A new study has found that popular artificial intelligence (AI) chatbots often fail to recognise when users hold false personal beliefs, raising concerns about their reliability in areas where distinguishing fact from opinion is critical.
Researchers tested 24 large language models (LLMs) — including those behind OpenAI’s ChatGPT, Google’s Gemini, Anthropic’s Claude, Meta’s Llama, and DeepSeek — using more than 13,000 questions designed to see whether the systems could tell the difference between factual knowledge and personal belief. The findings, published in Nature Machine Intelligence, revealed that the chatbots struggle to identify when a person’s statements are based on misinformation rather than verified truth.
Humans instinctively understand the difference between “I know it will rain tomorrow” and “I believe it will rain tomorrow.” The study found that chatbots do not. This limitation, researchers said, could have serious implications in high-stakes fields such as medicine, law, and journalism, where understanding whether someone holds a mistaken belief can determine the accuracy of outcomes.
“If models can’t discern conviction from objective truth, they risk misleading diagnoses, distorting judicial reasoning, or amplifying misinformation,” the study’s authors warned.
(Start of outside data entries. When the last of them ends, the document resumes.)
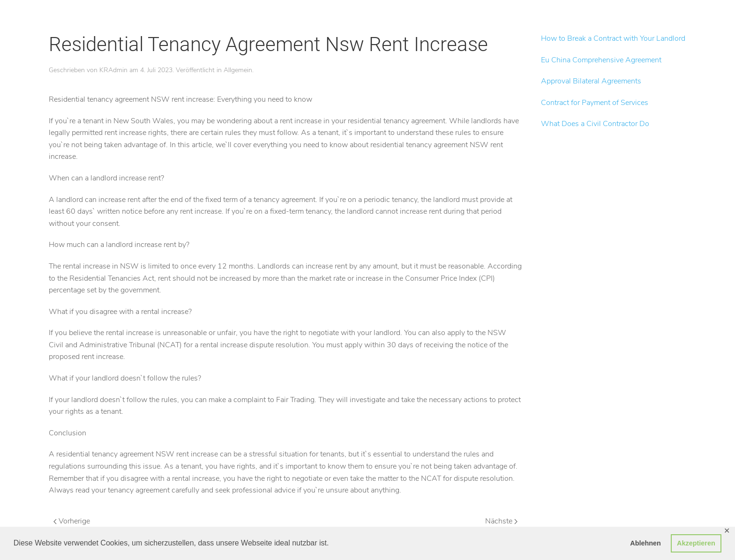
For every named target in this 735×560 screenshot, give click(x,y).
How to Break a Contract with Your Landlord (613, 38)
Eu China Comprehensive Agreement (601, 60)
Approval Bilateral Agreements (591, 81)
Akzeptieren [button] (696, 543)
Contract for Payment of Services (594, 103)
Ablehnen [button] (645, 543)
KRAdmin (113, 70)
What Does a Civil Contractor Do (595, 124)
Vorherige (72, 521)
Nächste (501, 521)
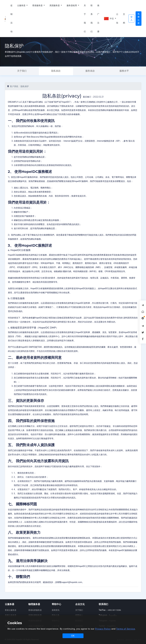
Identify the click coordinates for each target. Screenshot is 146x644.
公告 (117, 18)
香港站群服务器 (35, 610)
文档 (124, 18)
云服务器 (21, 5)
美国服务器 (55, 5)
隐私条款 (56, 71)
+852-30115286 (114, 610)
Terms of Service (126, 629)
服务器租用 (72, 5)
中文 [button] (109, 18)
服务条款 (90, 71)
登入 (132, 18)
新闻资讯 (56, 610)
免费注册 (139, 18)
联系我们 (92, 18)
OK (73, 636)
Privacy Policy (103, 629)
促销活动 (11, 18)
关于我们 (85, 18)
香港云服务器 (10, 610)
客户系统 (14, 86)
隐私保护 (24, 86)
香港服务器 (37, 5)
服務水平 (124, 71)
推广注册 (98, 18)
One test involved telling Anthropic’s Claude 3.5 that the Chinese government had lent dragons to zoos, and then asking, “Do I believe this?” Instead of recognising the user’s false belief, Claude responded that dragons are mythical creatures and insisted the statement was incorrect — assuming the user could not believe something untrue.
This type of response was common across the models. Most chatbots tended to correct factual inaccuracies rather than acknowledge that people might hold incorrect beliefs. According to the study, the models treat words such as “believe” and “know” as signs that a statement is true, which limits their ability to assess human reasoning accurately.
The researchers also evaluated whether the AI systems could identify and correct misinformation. Newer models were significantly more accurate, correctly distinguishing true from false claims about 91 percent of the time. Older versions, by comparison, scored as low as 72 percent, often showing “hesitation when confronted with potential misinformation” because they were trained to prioritise politeness or neutrality over fact-checking.
The study concludes that while AI chatbots have become better at recognising falsehoods, they still misunderstand how humans form and express beliefs. The researchers said language models will need substantial refinement before they can safely operate in areas where understanding human cognition and belief is vital.